One way to think of the alternatives in this case is to use the
distinction between "evidentiary" and "causative" reasoning.  If you
take both boxes, you are *causing* yourself to get more than if you
take one box.  You know that the 2nd box has $1,000 so your action
of taking both boxes has a direct causative consequence.  If however
you take just box B, you are giving yourself *evidence* that you are
likely to get more money.  You don't directly cause the box to have more
(in most analyses), rather you get yourself into a state which is highly
correlated with there being more money for you.  The fact that you are the
kind of person who is willing to take just one box gives you *evidence*
to believe that you will get more money.

The connection to superrationality is that it is another example of
evidentiary reasoning, like the case of taking just one box in the
Newcomb paradox.  Cooperating in the one-shot PD gives you evidence,
per the standard superrationality reasoning, that the other player will
also cooperate.  (Likewise, defecting would give you evidence that
he will defect.)  However, it does not *cause* him to act that way.
Your choice has no direct causal consequences on the other player,
it merely gives you evidence about how he is likely to behave.

It's interesting that although people are generally split on Newcomb's
paradox, substantial numbers going either way, very few people accept
evidentiary reasoning in the case of superrationality.  I suspect that
the trouble, ironically, is that people are just not thinking clearly
in evaluating superrational reasoning.  They fail to appreciate the
strength of the argument that rational people will do the same thing.
We see this clearly when people accept that superrationality makes sense
up to a point, conclude that it means the other player will cooperate,
and then decide to defect.

This failure is not too surprising, since economic reasoning relies on
a certain degree of abstraction and reductionism in terms of evaluating
what rational actors will do.  The game theorist's ideal of a rational
player does not capture all of human complexity, and I think people
have trouble reducing their model of humanity to the restricted, pure
kinds of reasoning available to the idealized rationalist.  If people
did think about game theory in that ideal sense, we might see a more
even split over superrationality, as we do for Newcomb's paradox.

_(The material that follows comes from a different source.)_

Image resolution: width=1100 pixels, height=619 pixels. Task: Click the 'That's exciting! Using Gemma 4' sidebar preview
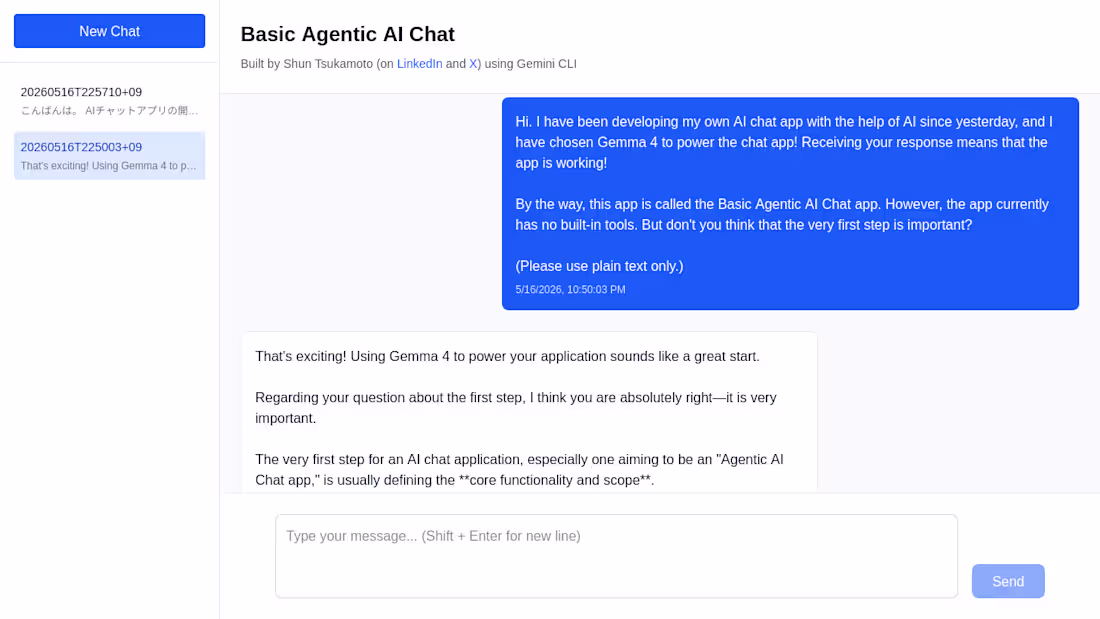[x=109, y=166]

The other point of note is that my understanding is that most philosophers
agree that there is only one valid choice in Newcomb's paradox, and it
is the same consideration that applies in the PD.  Causal reasoning is
considered the only valid option, and therefore they say that the only
rational choice is to take two boxes in Newcomb's case, and to defect
in the PD.  In either case, the alternative strategy is dominated -
you cause yourself to get more by making these choices.

Proponents of this view admit that you actually will get less by doing
this, but they insist that nevertheless, rationality forces you to make
this choice.  I ran across a very persuasive statement of this position
in the case of the Newcomb paradox by a decision theorist named James
Joyce, which I can present if anyone is interested.

Hal